**ASSIGNED TASK**
Out of the lines below, please list those that hold the string "menu".

**RECORDS FOR THIS TASK**

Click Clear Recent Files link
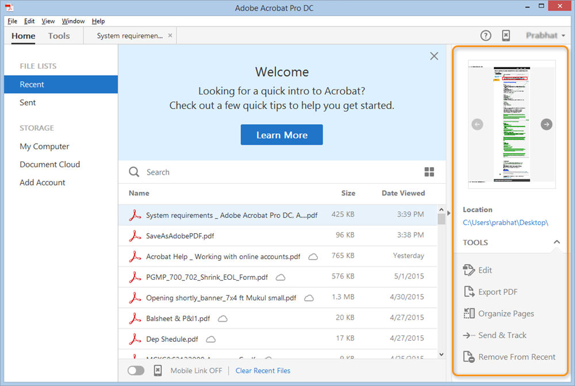This screenshot has width=575, height=386. [263, 370]
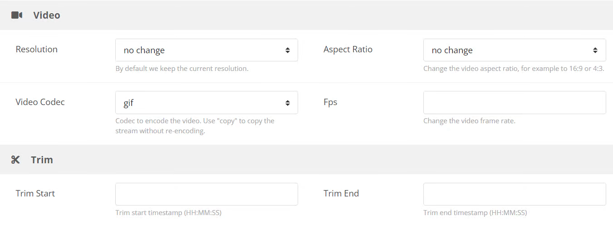Click the Video Codec field label

click(40, 102)
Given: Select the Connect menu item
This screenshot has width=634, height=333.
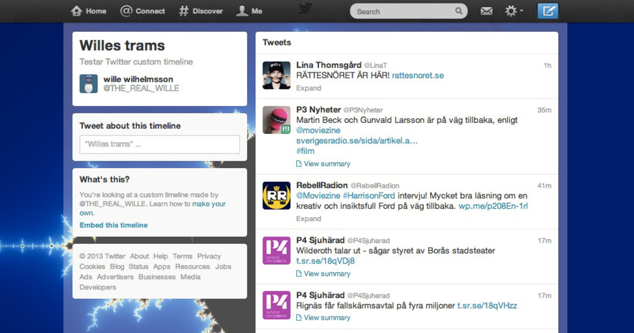Looking at the screenshot, I should [x=143, y=10].
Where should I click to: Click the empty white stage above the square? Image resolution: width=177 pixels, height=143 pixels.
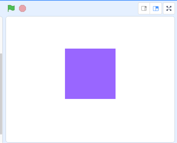point(90,33)
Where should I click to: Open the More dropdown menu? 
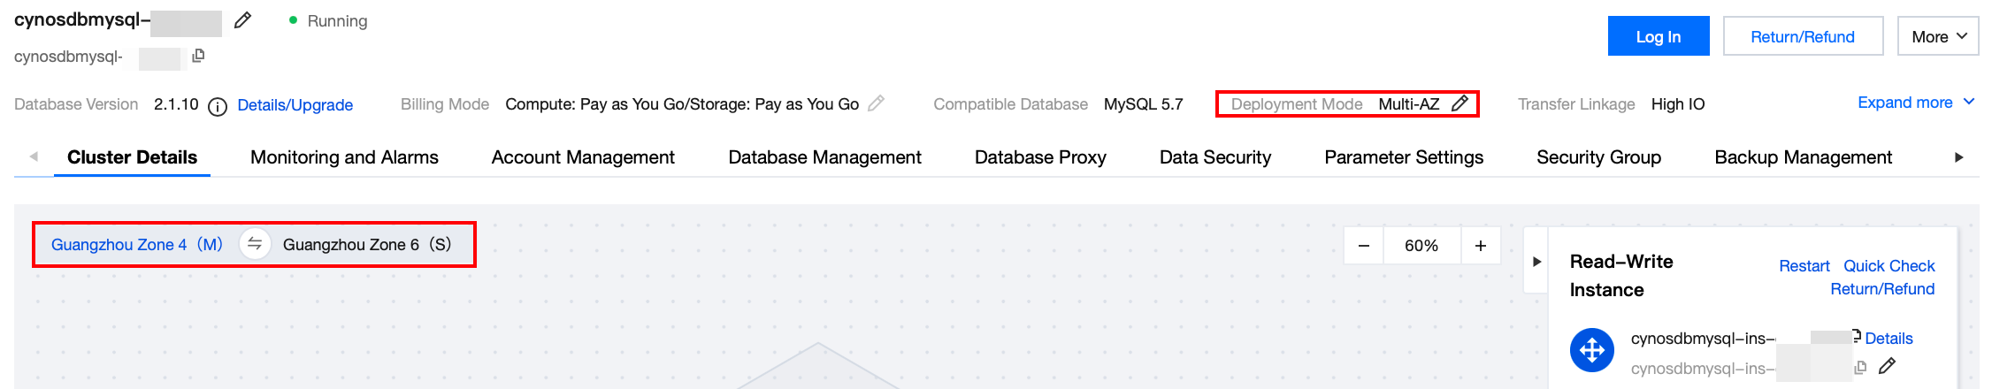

**EXPECTED ANSWER**
Given: Select the Connect menu item
Where should I click to: Open the More dropdown menu? 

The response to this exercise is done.